生と死は隣りあわせではない。ほぼイコールだ。
死んでないから生きている。生きているから死んでいない。
その程度のことだ。それが生と死の関係だ。
ただ人間には思考というものがある。だから、生きながら死ぬことができる。
思考を停止させ、すべてをシャットダウンし、世を捨てる。
それは社会的な死であり、ただ生きているだけの屍といえる。
すべてを超越すると、見える世界がある。
血と涙と吐瀉物が生きた証であり、睡眠欲と食欲と性欲の三大欲求は永遠に湧かない。
悟りとは違う悟りがそこにはある。
怖いものは己だと知ることができたとき、すべてに気が付く。
眠たくても、眠れるわけではない。
腹が減っても、食べものは受け付けない。
色仕掛けも、惑わされない。
これぞ神の領域。
地獄を知るから天国を知り、闇を見るから光が見える。
死なないことは生きた証。
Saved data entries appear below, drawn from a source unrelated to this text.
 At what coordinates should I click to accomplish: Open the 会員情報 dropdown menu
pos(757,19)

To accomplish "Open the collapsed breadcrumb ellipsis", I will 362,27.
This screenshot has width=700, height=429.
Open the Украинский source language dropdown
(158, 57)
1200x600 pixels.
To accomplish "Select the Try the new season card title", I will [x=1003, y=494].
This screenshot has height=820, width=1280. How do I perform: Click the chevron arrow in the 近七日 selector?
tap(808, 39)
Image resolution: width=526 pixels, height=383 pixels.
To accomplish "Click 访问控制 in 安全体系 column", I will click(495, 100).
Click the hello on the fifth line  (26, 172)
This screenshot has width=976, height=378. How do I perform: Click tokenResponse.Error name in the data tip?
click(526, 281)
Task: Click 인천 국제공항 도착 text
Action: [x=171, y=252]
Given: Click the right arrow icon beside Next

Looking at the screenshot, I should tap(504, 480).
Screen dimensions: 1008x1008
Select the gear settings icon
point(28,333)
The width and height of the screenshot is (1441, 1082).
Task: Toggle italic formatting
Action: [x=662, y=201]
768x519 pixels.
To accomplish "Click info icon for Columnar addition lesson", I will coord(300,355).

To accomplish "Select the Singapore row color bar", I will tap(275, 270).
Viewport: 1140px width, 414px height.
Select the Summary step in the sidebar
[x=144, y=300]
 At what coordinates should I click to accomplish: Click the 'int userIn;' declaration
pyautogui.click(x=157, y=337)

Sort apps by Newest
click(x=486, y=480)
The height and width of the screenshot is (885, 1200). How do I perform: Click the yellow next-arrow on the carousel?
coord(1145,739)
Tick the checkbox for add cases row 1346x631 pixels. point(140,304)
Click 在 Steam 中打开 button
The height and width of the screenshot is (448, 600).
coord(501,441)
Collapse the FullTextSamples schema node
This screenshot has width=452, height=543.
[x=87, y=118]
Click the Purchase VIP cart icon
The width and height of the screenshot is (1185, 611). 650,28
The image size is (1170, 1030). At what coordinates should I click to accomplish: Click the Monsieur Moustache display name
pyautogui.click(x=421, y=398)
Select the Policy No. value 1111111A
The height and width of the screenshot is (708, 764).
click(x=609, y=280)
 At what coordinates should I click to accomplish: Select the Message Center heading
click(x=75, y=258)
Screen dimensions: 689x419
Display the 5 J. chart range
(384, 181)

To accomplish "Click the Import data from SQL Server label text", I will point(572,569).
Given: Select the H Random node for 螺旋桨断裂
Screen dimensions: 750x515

脈がそう訴えている。
言葉は正確に物事を伝えているか不正確だ。
しかし、念を込めることはできる。
この文章にも恐ろしいほどの念を込めている。
たった千文字にも満たない拙い文章でも、込められた重い思いを感じるだろう。
苦しめ。存分に苦しんで読め。
その分、楽になる。いや、楽を知れる。
苦しんだ分だけ楽を知るのだ。
この文章は楽を知るための苦だ。
神となった私は、あえて苦を与えよう。
光を見せるために、心を鬼にして闇を見せよう。
新生、寿々喜節句は闇と死神を携えて戻ってきた。
ただいま。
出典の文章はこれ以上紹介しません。